Le responsable de l’Agence de financement du logement (FHFA), Bill Pulte, nommé par Donald Trump, l’a accusée d’avoir «falsifié des documents bancaires et des registres de propriété afin d’obtenir des conditions d’emprunt favorables» pour deux prêts immobiliers, selon l’agence Bloomberg. Accusée d’avoir déclaré deux résidences principales, une dans le Michigan, l’autre en Géorgie, elle avait répondu la semaine dernière, dans une déclaration à l’AFP, que son prêt avait été contracté avant qu’elle ne rejoigne la Fed. Contactée, la Réserve fédérale n’a pas répondu immédiatement pour commenter l’annonce du président.

Dans sa lettre, Donald Trump l’accuse d’avoir eu «au minimum une conduite révélatrice d’une négligence grossière en matière de transactions financières, ce qui soulève des questions sur [sa] compétence et [sa] fiabilité en tant que régulatrice financière».

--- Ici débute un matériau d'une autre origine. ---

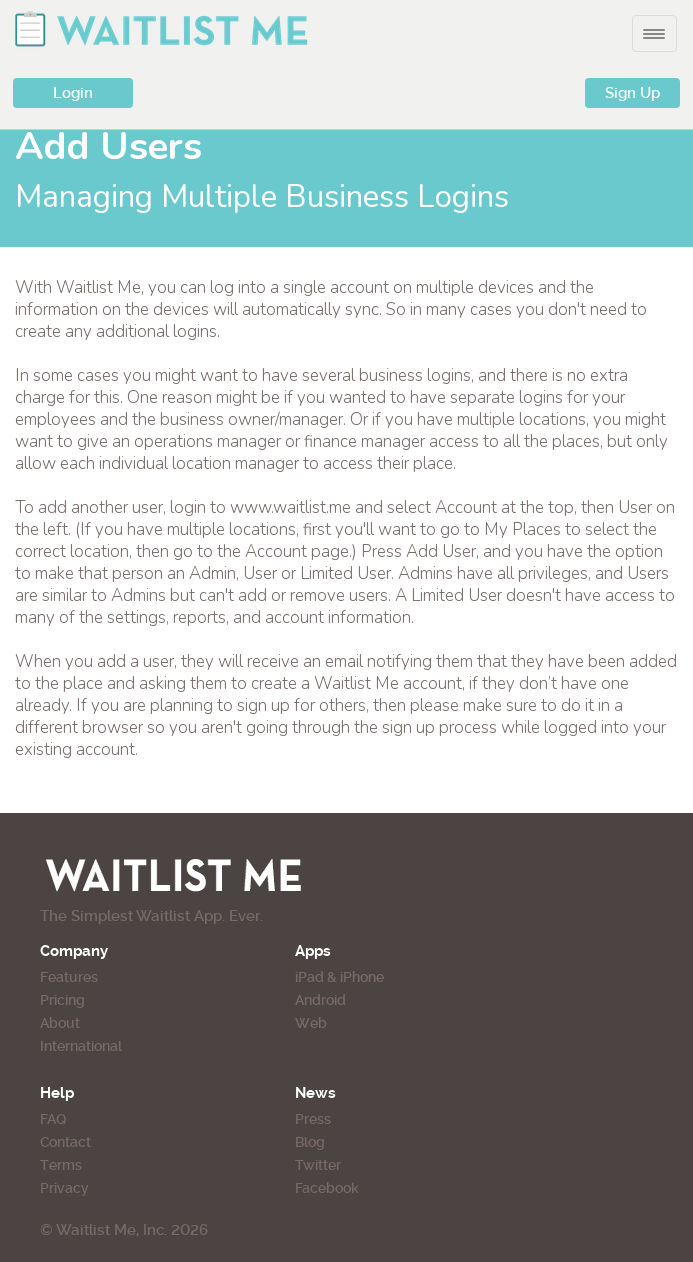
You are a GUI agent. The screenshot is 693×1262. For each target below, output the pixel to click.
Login (73, 93)
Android (320, 1000)
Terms (61, 1165)
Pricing (62, 1000)
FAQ (53, 1119)
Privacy (64, 1188)
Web (311, 1023)
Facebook (327, 1188)
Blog (310, 1142)
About (60, 1023)
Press (313, 1119)
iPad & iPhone (339, 977)
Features (69, 977)
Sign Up (632, 93)
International (81, 1046)
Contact (65, 1142)
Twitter (318, 1165)
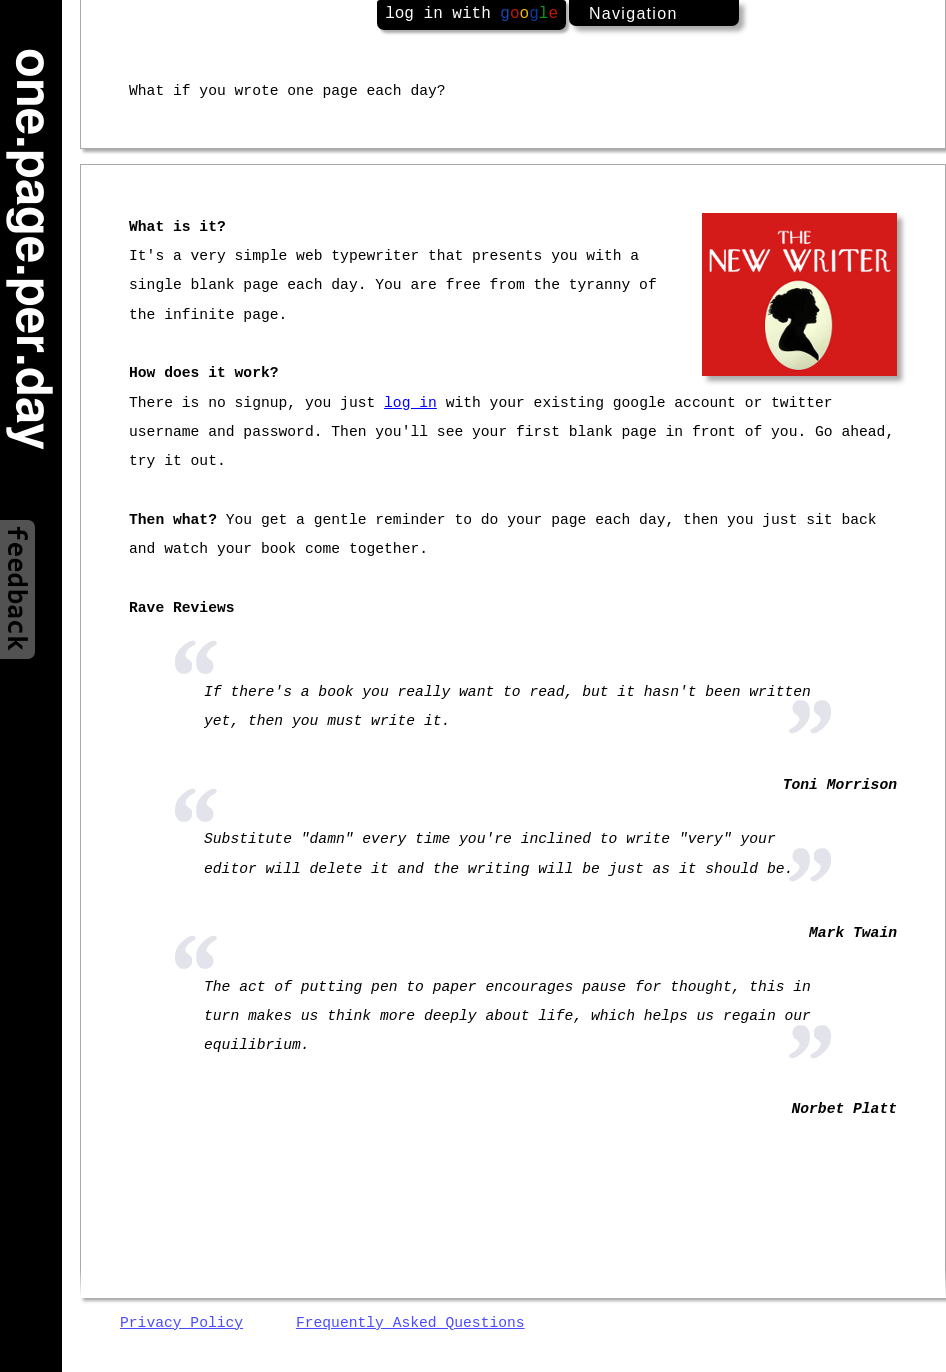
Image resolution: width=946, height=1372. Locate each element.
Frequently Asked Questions (410, 1323)
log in (410, 403)
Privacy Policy (181, 1323)
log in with (471, 14)
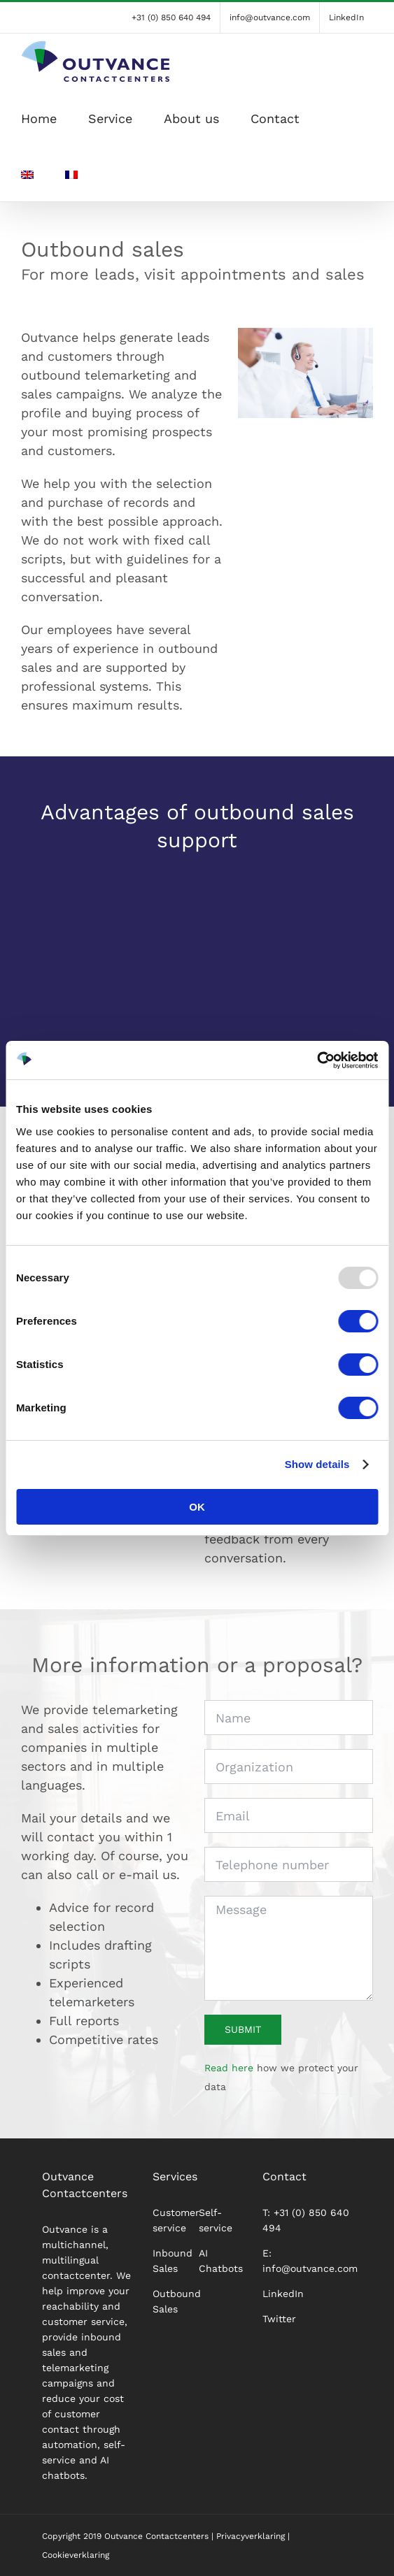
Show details (317, 1464)
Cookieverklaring (75, 2555)
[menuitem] (27, 173)
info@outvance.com (310, 2268)
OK (197, 1507)
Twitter (279, 2318)
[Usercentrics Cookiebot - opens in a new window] (316, 1060)
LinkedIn (283, 2293)
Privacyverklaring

Il est probable que la décision de Donald Trump sera rapidement contestée en justice, ce qui permettrait à Lisa Cook de rester en poste le temps de la procédure. «Nous prendrons toutes les mesures nécessaires pour empêcher cette tentative d’action illégale», a répondu l’avocat de la gouverneure, Abbe David Lowell, cité par des médias américains.

Une «prise autoritaire du pouvoir»

Pour la sénatrice démocrate Elizabeth Warren, il s’agit d’une «prise autoritaire du pouvoir qui viole de manière flagrante la législation sur la Réserve fédérale». Car depuis des semaines, le président conservateur républicain a Jerome Powell dans son collimateur. Ce dernier s’est pourtant montré vendredi ouvert à une prochaine diminution des taux, afin de soutenir l’emploi en raison d’une possible dégradation «rapide» du marché du travail.

Le mandat de la Fed lui donne l’autorité pour fixer les taux d’intérêt de façon que le taux d’inflation reste stable (autour de 2 %) et que le plein-emploi soit assuré. Or les droits de douane mis en place par Donald Trump depuis avril bousculent l’économie.

Le président américain a affublé Jerome Powell du surnom de «Trop tard» car il aurait dû selon lui baisser les taux «il y a un an», malgré les pressions inflationnistes. Donald Trump a déjà profité de la démission d’une autre responsable de la Fed pour nommer un de ses proches conseillers, Stephen Miran, avant le renouvellement prévu pour ce poste, fin janvier prochain. Une nomination qui doit être confirmée par le Sénat à majorité républicaine.